Text that is visible to the search engines but is invisible to humans. It is primarily used for the purpose of including extra keywords in the page without distorting the aesthetics of the page. Using hidden text is a violation of search engine guidelines and can be grounds for banning.

Inclusion Ratio

The percentage of your site’s pages included by the search index, calculated by dividing the number of pages found in a search index by the total number of pages you have estimated to be on your site. For example, if yahoo reports that you have 20 pages indexed, and your content management system has 40 pages in it, your yahoo inclusion ratio is 50 percent.

Index

Also known as search index refers to the database of web pages maintained by a search engine or directory.

Indexed Pages

Pages that are included in a search engine's index. An important step in search engine optimisation in insuring your web sites pages are included, indexed, in the search engine databases. Search engines index pages through the spiders or robots.

Paid Inclusion

A service offered by some search engines, such as Yahoo!'s premium service, that guarantees a Web site’s pages are stored in the search index in return for a fee. Paid inclusion does not guarantee high search rankings for those pages, just that the pages are included in the index and that the spider will frequently revisit the web site to keep the index up to date.

Search Engine Guidelines

Guidelines provided by search engines to improve the ranking of web site. The guidelines describe the illicit practices that may lead to a site being banned. Link to Google guidelines.

Search Engine

A searchable index of web sites that is traditionally compiled by a spider that visits web pages and stores the information from each page in a database.

Search Engine Marketing (SEM)

The work of increasing the traffic to a web site using either organic or pay per click advertising. Also known as web site marketing, Internet marketing and web site promotion.
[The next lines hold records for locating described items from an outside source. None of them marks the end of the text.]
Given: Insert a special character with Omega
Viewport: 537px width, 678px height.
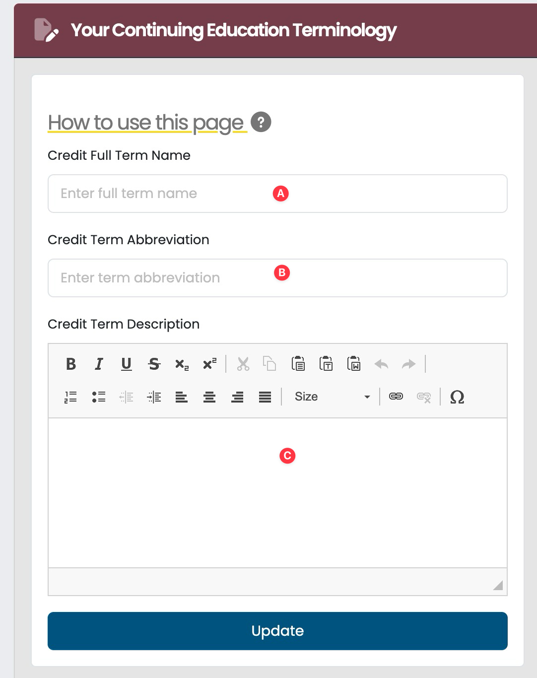Looking at the screenshot, I should click(457, 397).
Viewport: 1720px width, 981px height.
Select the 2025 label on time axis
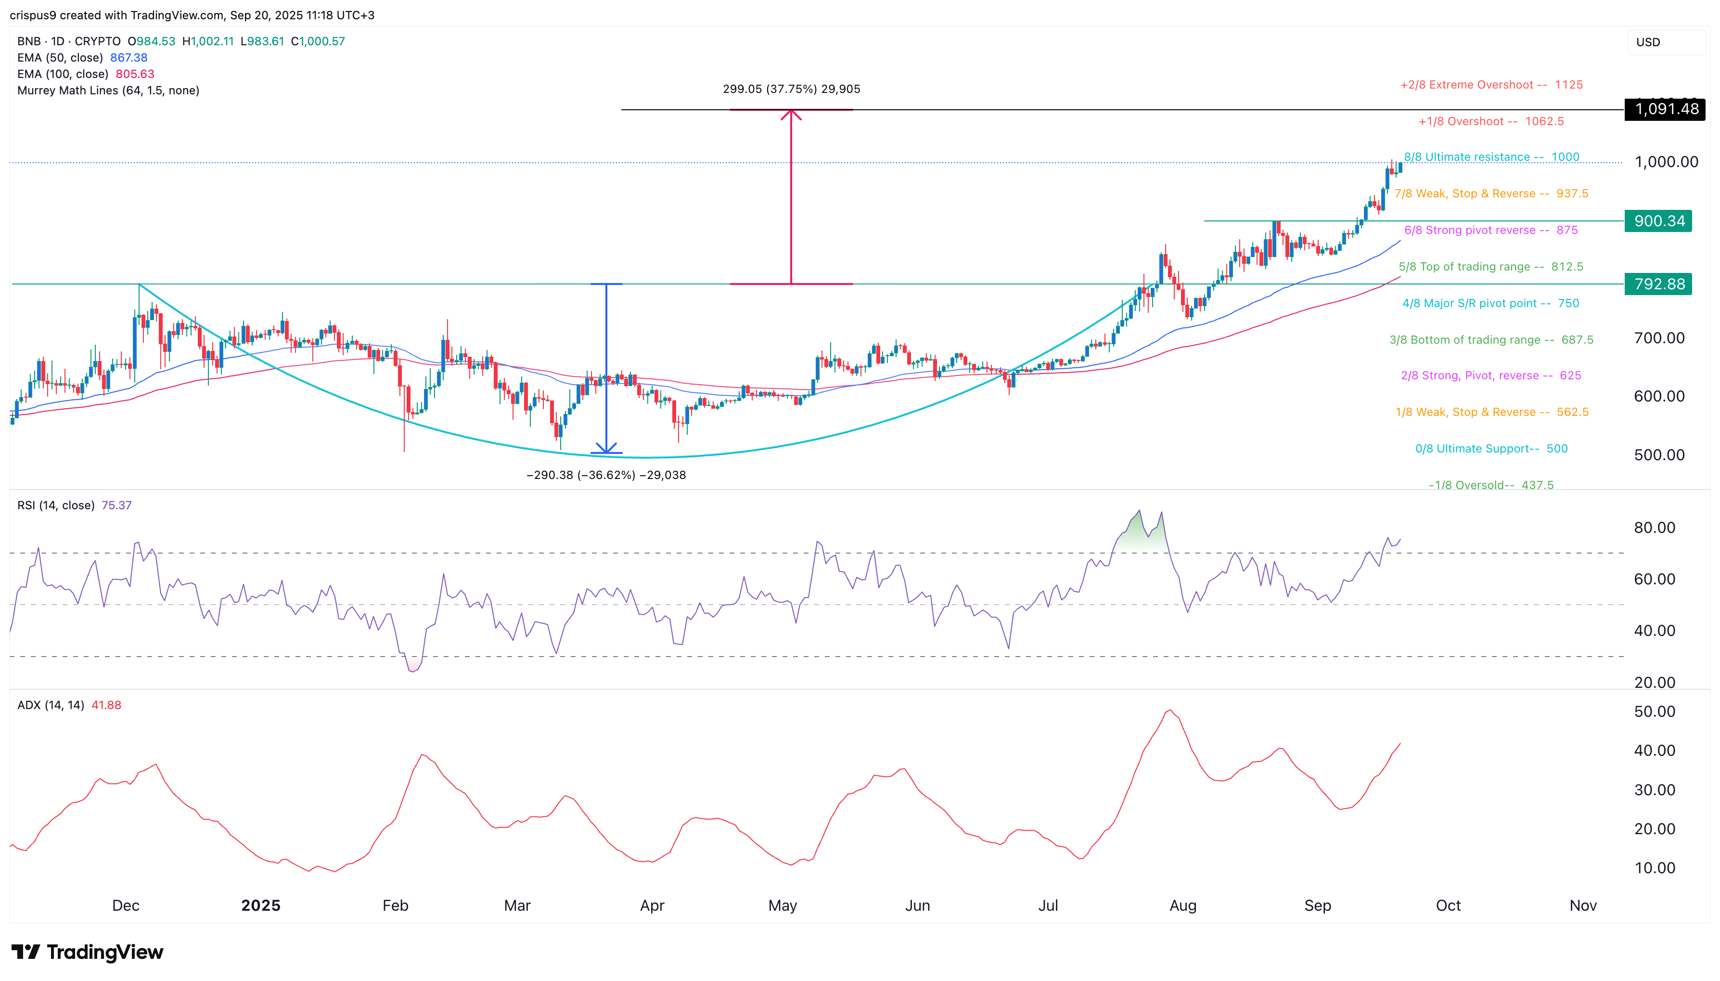pos(261,906)
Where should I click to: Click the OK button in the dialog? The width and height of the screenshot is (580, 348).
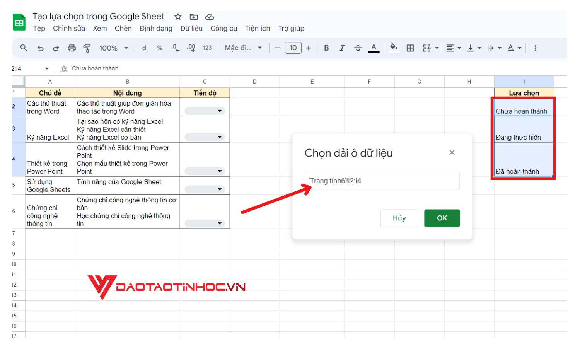click(442, 218)
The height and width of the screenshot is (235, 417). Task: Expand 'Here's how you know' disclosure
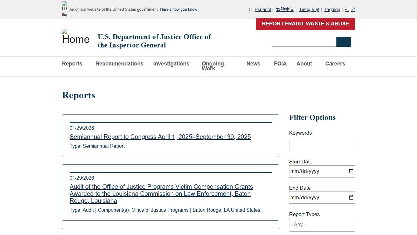tap(178, 9)

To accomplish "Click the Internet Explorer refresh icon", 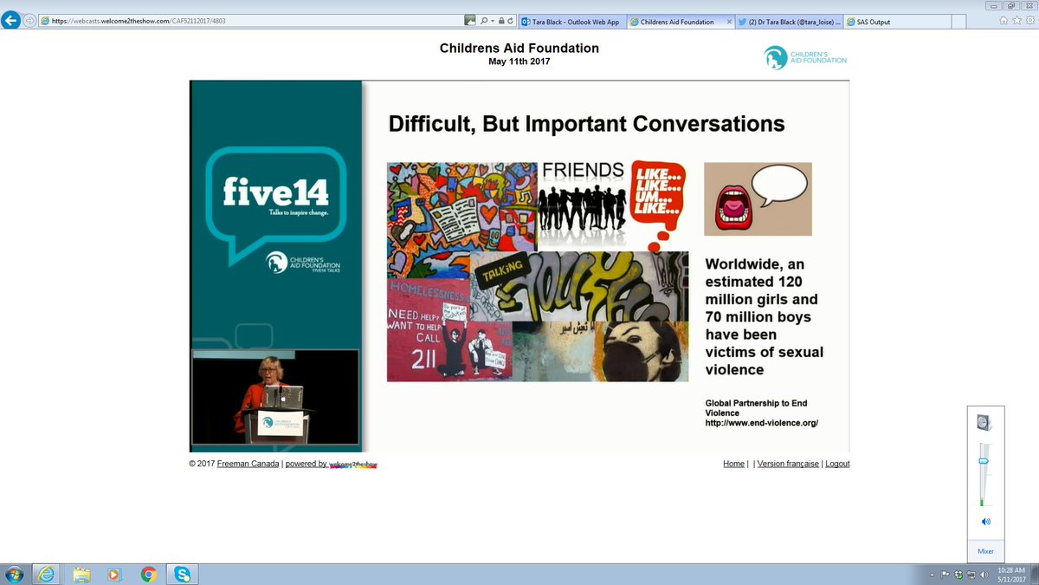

Search Engine Optimisation (SEO)

The work of improving organic search rankings (not paid search) for a Web site and a set of keywords. Search engine optimization involves making the pages of a site more easily accessible to search engines spiders and clarifying the keywords relating to a web pages. Search engine optimization is also often referred to as SEO, search engine positioning and search engine promotion.

Search Engine Index

The starting point of any search engine software. An internal database used by search engines where they store every word found on every Web page, along with the list of pages that each word was found on. When a searcher enters a search query, the search engine extracts the search index to find all the pages that match the query, and then uses the ranking algorithm to order them by relevance.

Spamming

Any search engine optimisation method that a search engine deems to be detrimental to its efforts to deliver relevant, quality search results. No firm definition are given and the search engines reserve the uni-lateral right to take action, for instance banning, against any web site

Some search engines have written guidelines on spamming, but ultimately any activity deemed harmful may be considered spam, whether or not there are published guidelines against it.

Example of spam include the creation of nonsensical doorway pages designed to please search engine algorithms rather than human visitors or heavy repetition of search terms on a page. Any form of hidden text meant for spiders.

Determining what is spam is complicated by the fact that different search engines have different standards. A particular search engine may even have different standards of what's allowed, depending on whether content is gathered through organic methods versus paid inclusion. Also referred to as spamdexing.

Ethical marketing is strongly recommended for long term marketing strategies.

Trusted Feed

A means of sending your data to a search engine, instead of having the spider crawl your site. Some niche search services and almost all shopping directories and search engines require the use of trusted feeds to load your data into their search index.

Vertical Market Search Engine

A search engine that focuses on a one topic. A niche web content site with a searchable search engine is a vertical market search engine.